65% of women wearing the hijab are refused a job in the Netherlands, Spain and Germany
The state of controversy arose on communication platforms, coinciding with the dissemination of field surveys showing the extent to which veiled women are exposed to racism and discrimination when applying for jobs in the countries of the Netherlands. Bas, from Germany and Spain.
The research report was published on a website affiliated with Britain’s (Oxford) University on July 9 and sparked an outcry after an academic researcher participated in the work via her personal Twitter account, the Thursday July 21.
Marina Fernandez-Reino, Valentina Di Stasio from Utrecht University in the Netherlands and Susanne Veit from the German Center participated in the research.
Published research shows that 65% of Muslim women who attach their hijab pictures to their CVs when applying for a job in the Netherlands, reject them outright without calling a personal interview, as well as in similar proportions in Spain and Germany.
The research adds that the image of the veil is not the only element for which Muslim women are rejected in these countries, as many send applications without attaching a personal photo.
The resume indicated that the job applicant had contributed to Muslim-related work, such as volunteering at a religious center or an Islamic charity.
Commenting on the research results, activist Jihad al-Haq attacked European culture saying: “Europeans think their racism is acceptable because they have good reason to be racist.”
It takes courage to wear the hijab on a daily basis, and I think we’ll never get to a point where we don’t worry a bit about hijab discrimination,” said researcher Voula Via.
In July 2021, the European Court of Justice said companies can prevent Muslim female employees from wearing the hijab in certain circumstances, in a ruling by Europe’s highest court in two cases brought by two women in Germany, which were suspended from their jobs after they wore the hijab.
The reasons for the decision of the court – based in Luxembourg – stated that the employer of the two places had informed the two employees that the wearing of the hijab was prohibited, and that they had been suspended from their work and ordered to come to work without hijab , otherwise they would be transferred to another position.

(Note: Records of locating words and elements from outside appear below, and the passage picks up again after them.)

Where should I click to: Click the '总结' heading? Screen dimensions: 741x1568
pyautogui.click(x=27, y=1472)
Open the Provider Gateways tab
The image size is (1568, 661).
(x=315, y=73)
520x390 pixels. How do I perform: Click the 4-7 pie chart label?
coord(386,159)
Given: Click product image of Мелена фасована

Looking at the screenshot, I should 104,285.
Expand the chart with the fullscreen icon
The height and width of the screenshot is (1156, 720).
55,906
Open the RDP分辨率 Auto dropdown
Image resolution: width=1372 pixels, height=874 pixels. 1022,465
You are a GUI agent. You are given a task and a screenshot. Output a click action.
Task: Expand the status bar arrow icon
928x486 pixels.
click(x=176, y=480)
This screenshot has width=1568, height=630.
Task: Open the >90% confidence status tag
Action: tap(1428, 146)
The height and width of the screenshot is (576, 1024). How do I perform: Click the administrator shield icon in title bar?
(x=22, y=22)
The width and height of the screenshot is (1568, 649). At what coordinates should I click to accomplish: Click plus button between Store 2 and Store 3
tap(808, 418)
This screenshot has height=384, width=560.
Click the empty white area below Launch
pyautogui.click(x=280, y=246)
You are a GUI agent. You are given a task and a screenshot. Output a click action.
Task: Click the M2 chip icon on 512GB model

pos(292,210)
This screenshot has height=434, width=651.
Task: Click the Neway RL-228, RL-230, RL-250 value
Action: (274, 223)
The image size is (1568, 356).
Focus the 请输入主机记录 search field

The court held that “prohibiting the wearing of anything that expresses political, philosophical or religious beliefs in the workplace may be justified by the employer’s need to present a neutral image to customers or to prevent quarrels social”.
The headscarf issue has sparked controversy across Europe for years, highlighting strong divisions over the integration of Muslims into European societies.
In 2017, the European Court of Justice ruled that companies have the right to ban the wearing of headscarves or other visible religious symbols in the workplace under certain circumstances.
In 2014, the French Supreme Court upheld a decision to fire a Muslim daycare worker after wearing the hijab in a private kindergarten, and 10 years earlier, France – which has the largest Muslim minority in Europe – had banned the wearing of the hijab in public. schools.